— Work instruction —
Exactly as they appear, output all of the entries.

— Dataset records —

- Opening Delimiter -

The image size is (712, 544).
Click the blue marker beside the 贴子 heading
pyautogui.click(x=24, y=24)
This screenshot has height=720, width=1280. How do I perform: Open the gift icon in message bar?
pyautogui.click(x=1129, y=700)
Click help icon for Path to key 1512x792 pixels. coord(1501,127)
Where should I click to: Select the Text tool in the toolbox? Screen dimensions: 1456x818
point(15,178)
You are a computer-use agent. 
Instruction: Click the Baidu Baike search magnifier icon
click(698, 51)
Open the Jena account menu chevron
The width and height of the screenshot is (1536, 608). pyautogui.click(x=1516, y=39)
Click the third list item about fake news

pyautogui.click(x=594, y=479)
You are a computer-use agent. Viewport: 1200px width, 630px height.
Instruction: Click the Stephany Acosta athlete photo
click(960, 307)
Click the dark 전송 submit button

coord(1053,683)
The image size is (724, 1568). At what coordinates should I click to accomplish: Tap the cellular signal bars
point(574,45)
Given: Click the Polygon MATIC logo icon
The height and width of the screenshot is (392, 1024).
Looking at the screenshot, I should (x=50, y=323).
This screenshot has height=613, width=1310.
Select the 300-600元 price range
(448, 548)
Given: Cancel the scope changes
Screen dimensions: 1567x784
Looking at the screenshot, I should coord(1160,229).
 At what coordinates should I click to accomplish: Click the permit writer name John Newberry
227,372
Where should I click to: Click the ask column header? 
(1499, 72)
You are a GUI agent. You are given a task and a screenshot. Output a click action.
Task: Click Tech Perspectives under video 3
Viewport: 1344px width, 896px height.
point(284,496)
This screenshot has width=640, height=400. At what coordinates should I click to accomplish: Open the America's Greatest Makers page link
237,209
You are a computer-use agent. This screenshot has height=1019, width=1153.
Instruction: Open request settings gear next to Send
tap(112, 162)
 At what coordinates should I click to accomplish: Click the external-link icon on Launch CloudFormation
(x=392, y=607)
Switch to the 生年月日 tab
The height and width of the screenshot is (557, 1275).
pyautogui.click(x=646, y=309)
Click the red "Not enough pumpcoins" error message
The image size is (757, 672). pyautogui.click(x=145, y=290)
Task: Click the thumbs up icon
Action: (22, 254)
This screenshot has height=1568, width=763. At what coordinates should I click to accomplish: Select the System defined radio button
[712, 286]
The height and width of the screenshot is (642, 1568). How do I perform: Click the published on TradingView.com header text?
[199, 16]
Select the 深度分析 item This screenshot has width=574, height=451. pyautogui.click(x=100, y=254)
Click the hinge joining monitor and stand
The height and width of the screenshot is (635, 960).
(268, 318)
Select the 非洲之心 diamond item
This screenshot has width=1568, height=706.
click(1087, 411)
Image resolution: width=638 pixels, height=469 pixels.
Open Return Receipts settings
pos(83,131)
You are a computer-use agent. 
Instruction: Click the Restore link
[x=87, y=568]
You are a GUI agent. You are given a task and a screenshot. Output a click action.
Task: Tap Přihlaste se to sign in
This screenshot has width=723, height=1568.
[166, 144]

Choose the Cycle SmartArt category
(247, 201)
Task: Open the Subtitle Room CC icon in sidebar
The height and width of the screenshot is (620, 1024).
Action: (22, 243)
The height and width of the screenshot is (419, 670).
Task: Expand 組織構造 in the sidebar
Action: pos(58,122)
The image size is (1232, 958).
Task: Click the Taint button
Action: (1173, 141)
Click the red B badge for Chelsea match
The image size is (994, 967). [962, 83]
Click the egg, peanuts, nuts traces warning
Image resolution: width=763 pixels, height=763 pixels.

- Closing Delimiter -

— Solved problem —
The image size is (712, 544).
Click the blue marker beside the 贴子 heading
pyautogui.click(x=24, y=24)
This screenshot has height=720, width=1280. How do I perform: Open the gift icon in message bar?
pyautogui.click(x=1129, y=700)
Click help icon for Path to key 1512x792 pixels. coord(1501,127)
Where should I click to: Select the Text tool in the toolbox? Screen dimensions: 1456x818
point(15,178)
You are a computer-use agent. 
Instruction: Click the Baidu Baike search magnifier icon
click(698, 51)
Open the Jena account menu chevron
The width and height of the screenshot is (1536, 608). pyautogui.click(x=1516, y=39)
Click the third list item about fake news

pyautogui.click(x=594, y=479)
You are a computer-use agent. Viewport: 1200px width, 630px height.
Instruction: Click the Stephany Acosta athlete photo
click(960, 307)
Click the dark 전송 submit button

coord(1053,683)
The image size is (724, 1568). At what coordinates should I click to accomplish: Tap the cellular signal bars
point(574,45)
Given: Click the Polygon MATIC logo icon
The height and width of the screenshot is (392, 1024).
Looking at the screenshot, I should (x=50, y=323).
This screenshot has height=613, width=1310.
Select the 300-600元 price range
(448, 548)
Given: Cancel the scope changes
Screen dimensions: 1567x784
Looking at the screenshot, I should coord(1160,229).
 At what coordinates should I click to accomplish: Click the permit writer name John Newberry
227,372
Where should I click to: Click the ask column header? 
(1499, 72)
You are a GUI agent. You are given a task and a screenshot. Output a click action.
Task: Click Tech Perspectives under video 3
Viewport: 1344px width, 896px height.
point(284,496)
This screenshot has width=640, height=400. At what coordinates should I click to accomplish: Open the America's Greatest Makers page link
237,209
You are a computer-use agent. This screenshot has height=1019, width=1153.
Instruction: Open request settings gear next to Send
tap(112, 162)
 At what coordinates should I click to accomplish: Click the external-link icon on Launch CloudFormation
(x=392, y=607)
Switch to the 生年月日 tab
The height and width of the screenshot is (557, 1275).
pyautogui.click(x=646, y=309)
Click the red "Not enough pumpcoins" error message
The image size is (757, 672). pyautogui.click(x=145, y=290)
Task: Click the thumbs up icon
Action: (22, 254)
This screenshot has height=1568, width=763. At what coordinates should I click to accomplish: Select the System defined radio button
[712, 286]
The height and width of the screenshot is (642, 1568). How do I perform: Click the published on TradingView.com header text?
[199, 16]
Select the 深度分析 item This screenshot has width=574, height=451. pyautogui.click(x=100, y=254)
Click the hinge joining monitor and stand
The height and width of the screenshot is (635, 960).
(268, 318)
Select the 非洲之心 diamond item
This screenshot has width=1568, height=706.
click(1087, 411)
Image resolution: width=638 pixels, height=469 pixels.
Open Return Receipts settings
pos(83,131)
You are a computer-use agent. 
Instruction: Click the Restore link
[x=87, y=568]
You are a GUI agent. You are given a task and a screenshot. Output a click action.
Task: Tap Přihlaste se to sign in
This screenshot has width=723, height=1568.
[166, 144]

Choose the Cycle SmartArt category
(247, 201)
Task: Open the Subtitle Room CC icon in sidebar
The height and width of the screenshot is (620, 1024).
Action: (22, 243)
The height and width of the screenshot is (419, 670).
Task: Expand 組織構造 in the sidebar
Action: pos(58,122)
The image size is (1232, 958).
Task: Click the Taint button
Action: (1173, 141)
Click the red B badge for Chelsea match
The image size is (994, 967). [962, 83]
Click the egg, peanuts, nuts traces warning
Image resolution: width=763 pixels, height=763 pixels.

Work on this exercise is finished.